Charleroi Metro station

Waterloo (/fr/) is a Charleroi Metro station, located at the northern end of the Belgian city of Charleroi downtown, in fare zone 1.

The station has 3 street entrances (two on each side of the Jules Hénin Avenue, one on the Jules Hiérnaux Square), leading to the lowest level. Platforms are located on the upper level and are accessible through escalators and stairs.

The station has one lateral platform which is currently not used (nor connected to any tram tracks). All current lines use a central platform.
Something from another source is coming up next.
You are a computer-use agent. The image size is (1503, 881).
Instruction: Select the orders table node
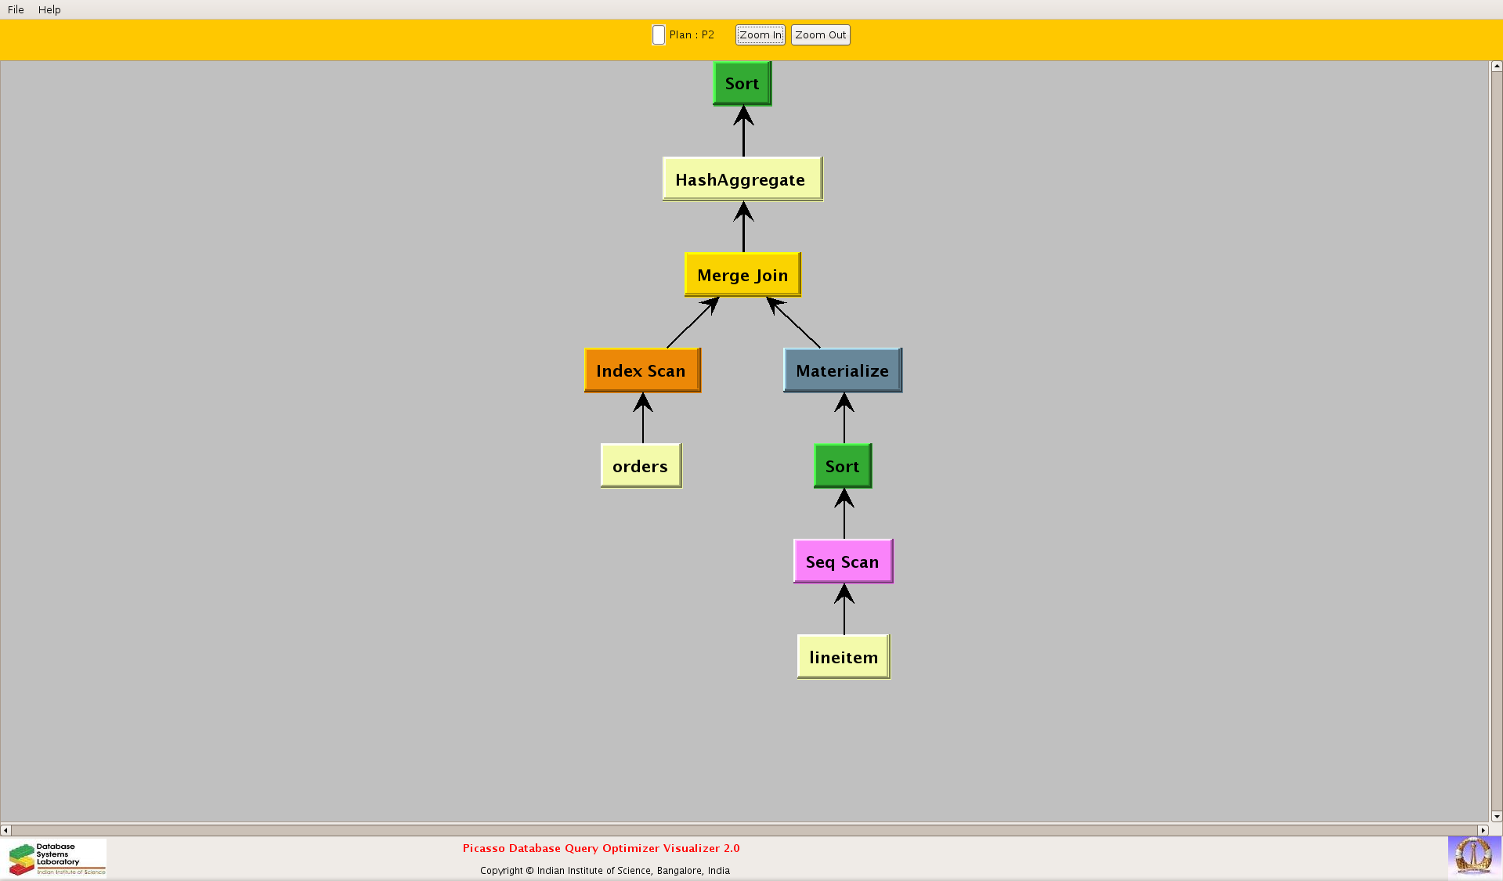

Waterloo is also the starting point of the partially built and unused Centenaire line.

Starting from Waterloo is a short track-section running to the North and surfacing north of the Jules Hiérnaux Square, which would have been the starting point of pre-metro lines to Lodelinsart and Gosselies on one side, and Ransart and Heppignies on the other side. (A tram line to Gosselies, beginning at Piges, has been built since.)
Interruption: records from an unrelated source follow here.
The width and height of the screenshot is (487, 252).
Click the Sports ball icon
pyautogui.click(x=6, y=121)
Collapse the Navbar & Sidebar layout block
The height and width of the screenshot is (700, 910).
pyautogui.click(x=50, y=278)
The station features an extensive track network, allowing light rail-vehicles to pass the station and reverse the travel direction by entering it from opposite direction (first bypassing it by a passing loop) or by traveling back after departing the station using a passing loop.

On the initial project plan for the Charleroi Pre-metro, the Waterloo station was called Nord (French for "North").

== Nearby points of interest ==
- In the middle of the nearby Jules Hiérnaux Square is a Marsupilami statue which is a well-known Charleroi landmark.
- Notre-Dame (Our Lady) hospital.
- Université du Travail Higher education school.
- Ville 2 Mall

== Transfers ==
TEC Charleroi bus line M4ab after the closure of the metro line.